Assignments to a KanCare health plan are being mailed now at the rate of more than 10,000 per day to the state's Medicaid enrollees, health officials said today.
All people in the Kansas Medicaid program, of which there are about 380,000, should have received their enrollment information by the end of November, according to Kari Bruffett, head of the Health Care Finance Division at the Kansas Department of Health and Environment.
KanCare Assignment Packet
"Between 10,000 and 15,000 (information packets) are going out each day," Bruffett said Wednesday in a telephone conference call with Medicaid service providers. "Our intention by the end of November is to have all those packets out and in the hands of people who need to make a choice about what KanCare plan they want to be enrolled in."
People receiving the packets will find they already have been "auto assigned" to one of the three plans. Those who prefer one of the other two plans will have until about the end of March to make the change. The plans are Sunflower State Health Plan, Amerigroup and United Healthcare.
Meanwhile, state officials said in public meetings held Tuesday and Wednesday, that they have been talking with federal officials about the conditions Kansas must meet to secure approval of its so-called Section 1115 waiver application so that KanCare can be launched on Jan. 1.

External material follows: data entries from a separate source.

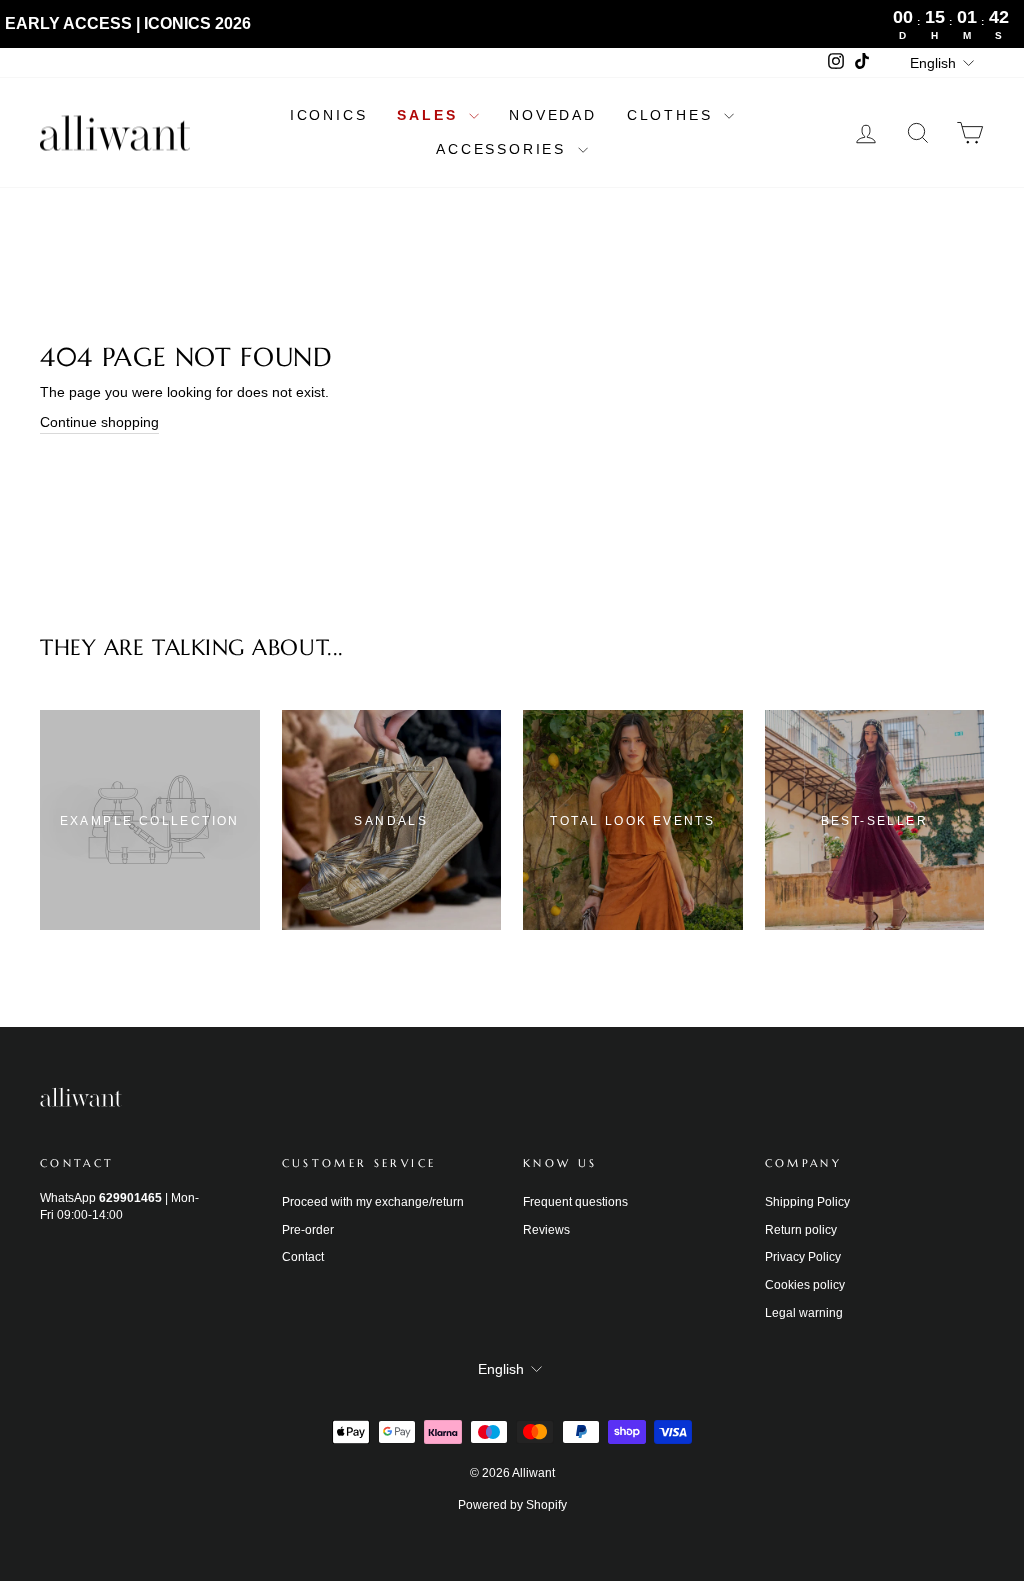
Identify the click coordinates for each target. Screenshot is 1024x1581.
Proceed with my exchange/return (373, 1202)
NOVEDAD (553, 115)
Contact (303, 1257)
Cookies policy (805, 1285)
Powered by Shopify (512, 1505)
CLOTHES (673, 115)
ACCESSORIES (504, 149)
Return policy (801, 1230)
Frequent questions (575, 1202)
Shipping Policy (807, 1202)
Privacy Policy (803, 1257)
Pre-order (308, 1230)
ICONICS (329, 115)
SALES (430, 115)
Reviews (546, 1230)
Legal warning (804, 1313)
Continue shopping (99, 422)
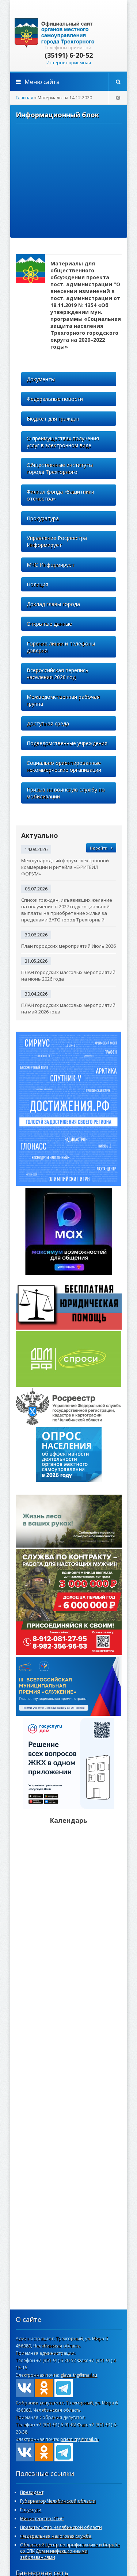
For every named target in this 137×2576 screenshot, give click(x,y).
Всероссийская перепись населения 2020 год (57, 674)
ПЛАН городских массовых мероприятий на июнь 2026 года (68, 975)
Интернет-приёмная (68, 63)
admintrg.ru (68, 32)
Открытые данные (49, 623)
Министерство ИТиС (42, 2518)
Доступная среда (48, 723)
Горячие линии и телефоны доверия (61, 647)
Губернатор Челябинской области (58, 2501)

Public release of some of the details of those discussions suggests a decision from federal authorities on the state's waiver request might come soon, according to people familiar with the federal process. At very least, the disclosures from state officials were more detailed than had been made to date about Kansas' ongoing talks with officials at the Centers for Medicare and Medicaid Services about the KanCare proposal.
KanCare is Gov. Sam Brownback's plan to move virtually all of the state Medicaid enrollees into managed care plans run by private insurance companies. The change requires approval from U.S. Secretary of Health and Human Services Kathleen Sebelius.

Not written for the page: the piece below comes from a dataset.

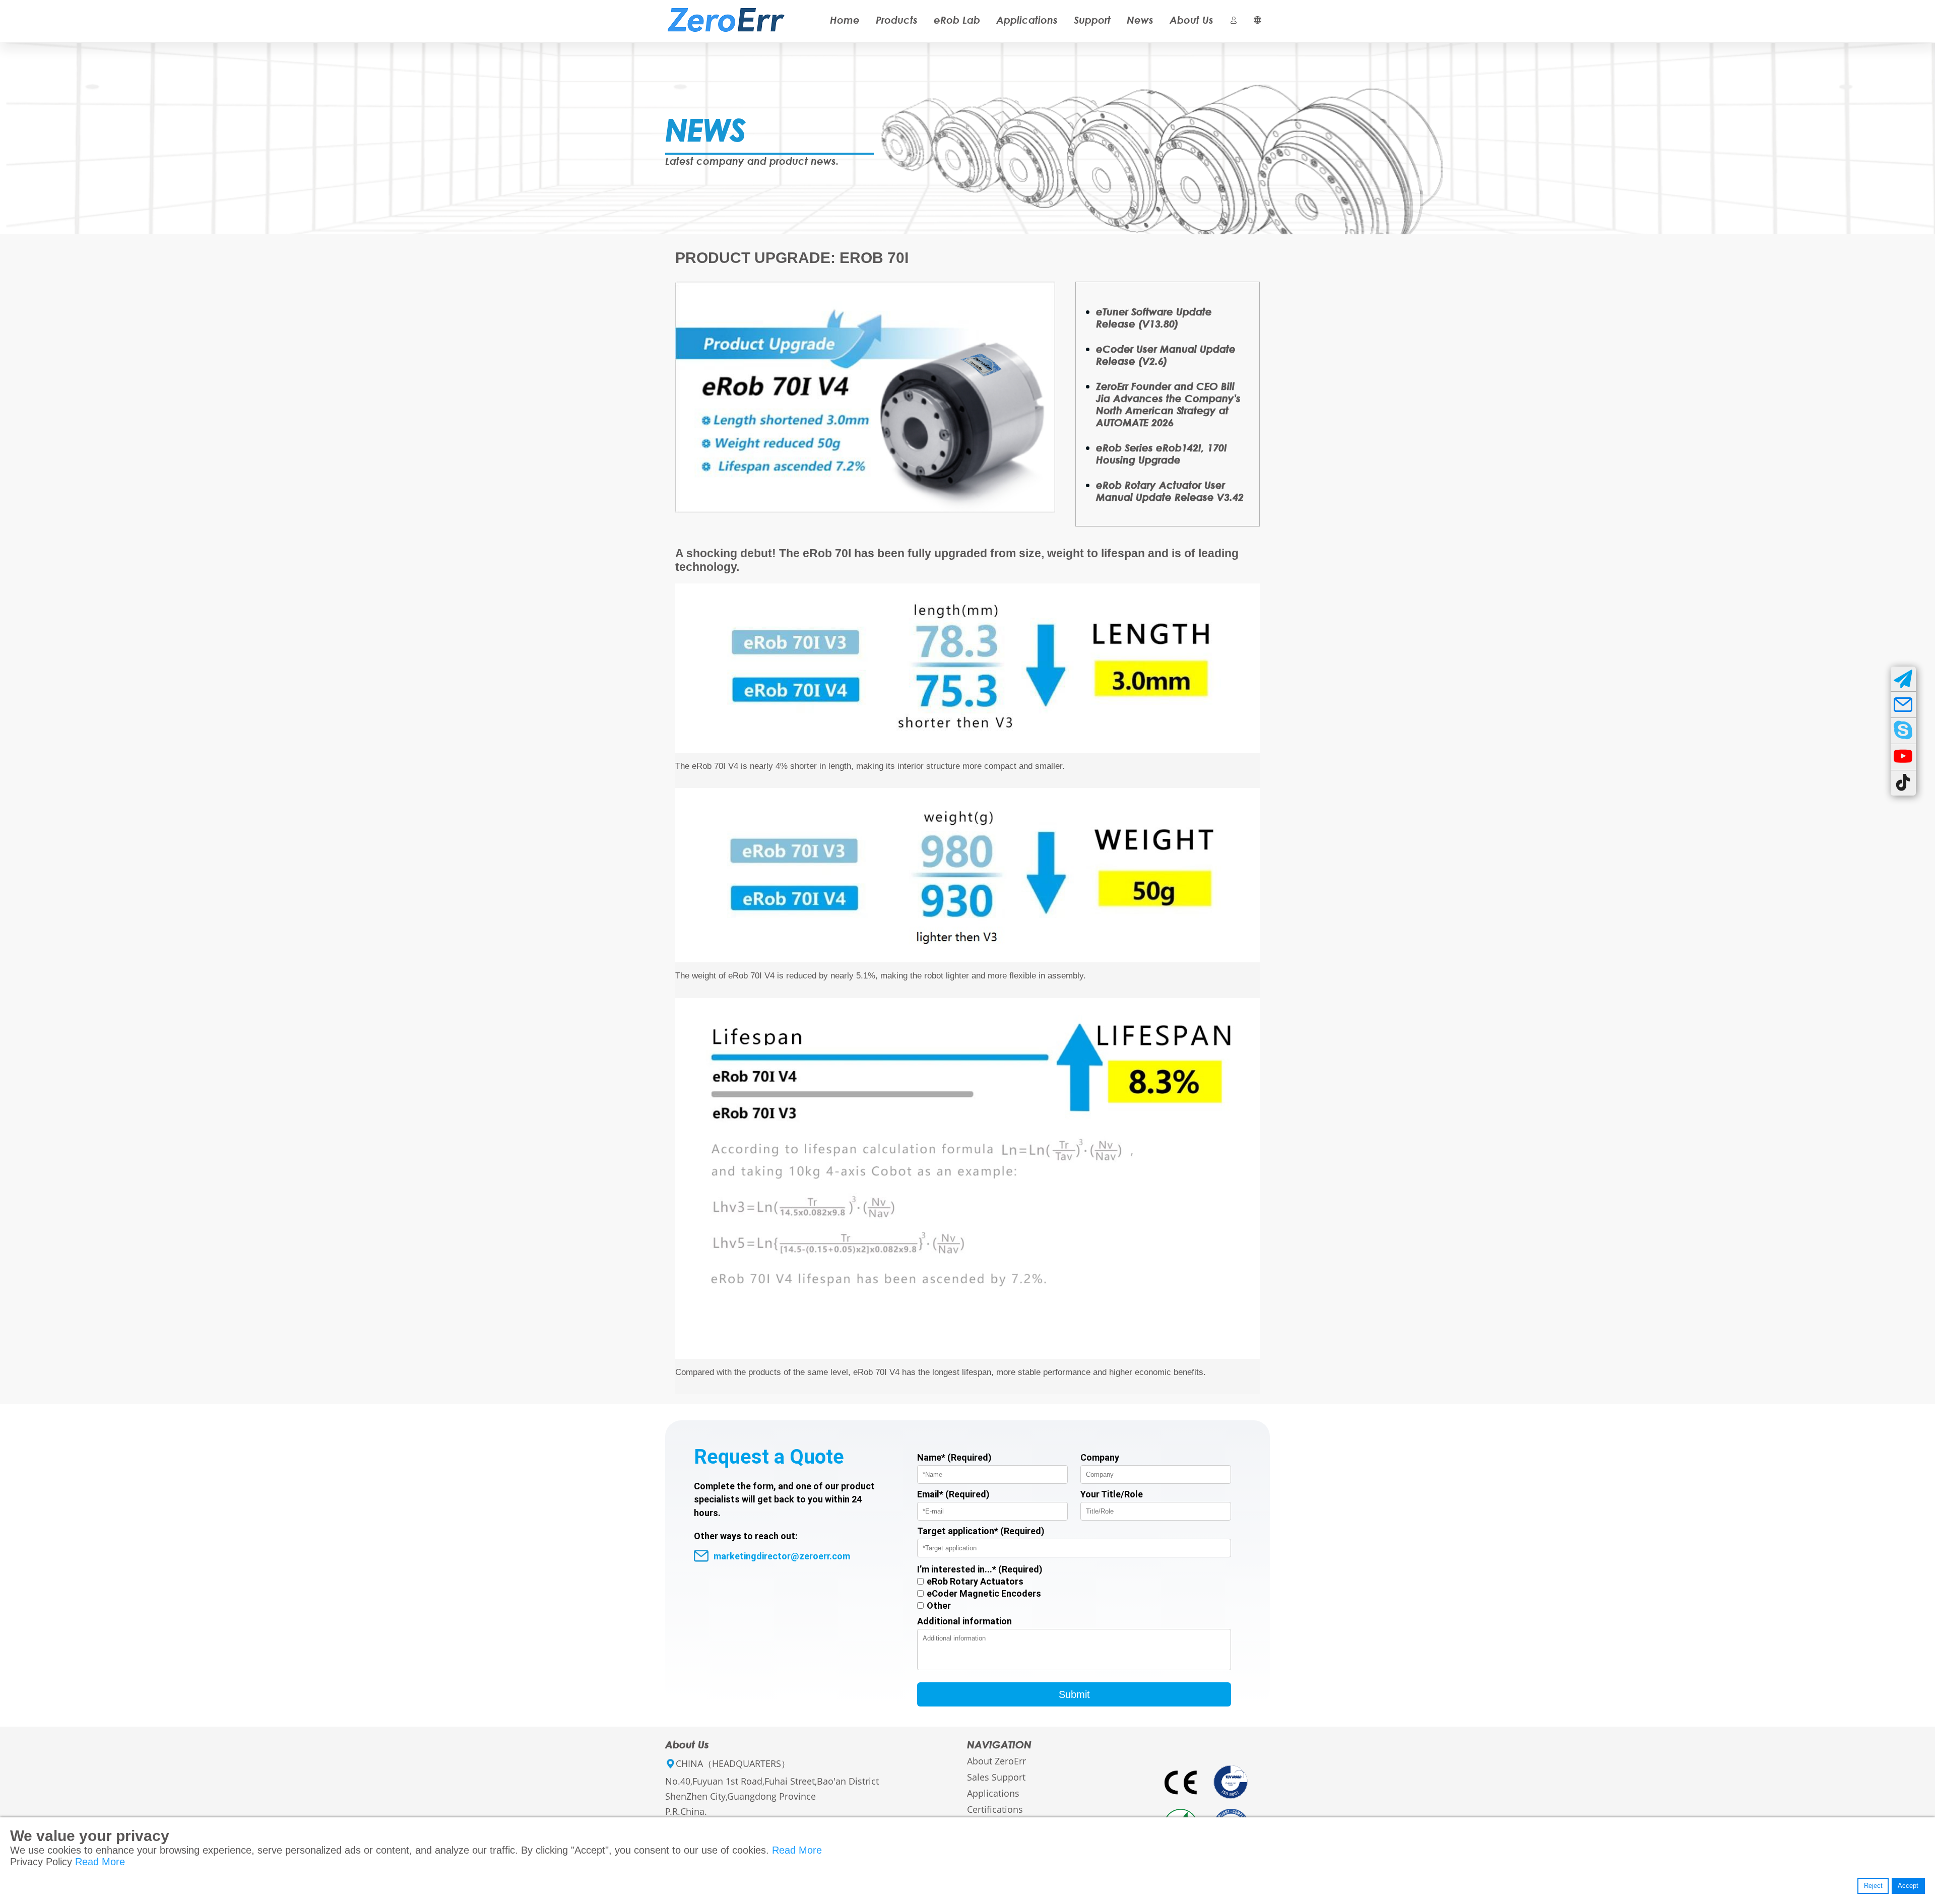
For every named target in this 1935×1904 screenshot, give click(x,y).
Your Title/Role (1111, 1494)
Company (1099, 1457)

On Tuesday, at a meeting the KanCare Advisory Council, Shawn Sullivan, secretary of the Kansas Department for Aging and Disability Services, outlined 17 "transition activities" or conditions for the state's home- and community-based Medicaid programs federal officials have called for, if the KanCare plan moves forward.
KanCare HCBS Transition Activities
Among the federal expectations he cited were:
- The state must have a KanCare ombudsman to field complaints from Medicaid enrollees and providers.
- Medicaid eligibility must be determined by state officials, not the managed care companies.
- Plans of care for Medicaid enrollees cannot be reduced for 90 days after KanCare's launch. Subsequent changes in the plans by the insurance companies must be reviewed by state employees.
- State employees will "ride along" with insurance company care coordinators to see how they do their work.
Bruffett told the council members on Tuesday that when approval of the state's waiver comes it would include "a full set of terms and conditions, which is part of what we're working on right now. It will be a lengthy document."